[WHAT YOU ARE ASKED TO DO] Which lines in the listing below contain the word "title"? Filter the listing down to those lines and copy each one.

[Rows from a dataset]
## Begin
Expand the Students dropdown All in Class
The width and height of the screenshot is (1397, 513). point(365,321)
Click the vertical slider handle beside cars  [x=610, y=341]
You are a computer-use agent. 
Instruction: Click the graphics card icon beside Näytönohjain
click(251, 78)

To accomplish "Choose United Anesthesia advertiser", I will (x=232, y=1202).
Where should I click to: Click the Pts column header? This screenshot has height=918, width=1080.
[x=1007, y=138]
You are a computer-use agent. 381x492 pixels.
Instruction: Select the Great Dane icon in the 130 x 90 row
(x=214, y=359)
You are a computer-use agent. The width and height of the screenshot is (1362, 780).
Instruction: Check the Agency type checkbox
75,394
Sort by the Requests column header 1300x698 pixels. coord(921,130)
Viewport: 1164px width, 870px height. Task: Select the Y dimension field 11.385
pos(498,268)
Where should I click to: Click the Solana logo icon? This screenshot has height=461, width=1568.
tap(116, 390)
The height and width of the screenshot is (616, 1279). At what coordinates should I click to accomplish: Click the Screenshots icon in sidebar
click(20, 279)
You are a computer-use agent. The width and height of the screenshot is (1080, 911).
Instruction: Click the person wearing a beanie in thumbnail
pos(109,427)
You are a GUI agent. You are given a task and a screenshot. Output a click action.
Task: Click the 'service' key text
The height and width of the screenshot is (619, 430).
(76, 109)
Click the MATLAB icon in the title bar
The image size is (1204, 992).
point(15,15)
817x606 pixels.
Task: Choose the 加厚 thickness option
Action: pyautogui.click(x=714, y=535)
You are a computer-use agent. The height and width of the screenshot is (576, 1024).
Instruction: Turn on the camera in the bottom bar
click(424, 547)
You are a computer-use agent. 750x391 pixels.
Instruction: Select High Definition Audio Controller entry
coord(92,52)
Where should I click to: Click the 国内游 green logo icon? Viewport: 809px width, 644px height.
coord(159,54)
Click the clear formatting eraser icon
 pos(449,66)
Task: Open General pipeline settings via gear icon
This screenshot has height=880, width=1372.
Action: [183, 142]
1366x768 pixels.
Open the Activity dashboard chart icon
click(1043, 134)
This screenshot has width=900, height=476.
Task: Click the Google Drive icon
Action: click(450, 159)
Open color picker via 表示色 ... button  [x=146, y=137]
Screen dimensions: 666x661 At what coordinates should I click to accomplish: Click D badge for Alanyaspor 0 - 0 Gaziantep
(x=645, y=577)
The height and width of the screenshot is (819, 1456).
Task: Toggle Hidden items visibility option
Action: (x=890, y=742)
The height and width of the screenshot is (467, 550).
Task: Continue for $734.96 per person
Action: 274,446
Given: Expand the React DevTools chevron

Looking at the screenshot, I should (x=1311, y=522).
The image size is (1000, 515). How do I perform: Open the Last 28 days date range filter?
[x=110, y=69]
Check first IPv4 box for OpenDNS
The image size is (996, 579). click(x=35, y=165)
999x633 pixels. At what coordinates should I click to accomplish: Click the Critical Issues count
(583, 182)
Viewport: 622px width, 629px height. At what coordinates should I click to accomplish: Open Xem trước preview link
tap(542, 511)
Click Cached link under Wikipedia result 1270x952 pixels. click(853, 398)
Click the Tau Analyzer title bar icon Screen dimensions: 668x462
## End
[EXERCISE RESULT]
Click the MATLAB icon in the title bar
Click the Tau Analyzer title bar icon Screen dimensions: 668x462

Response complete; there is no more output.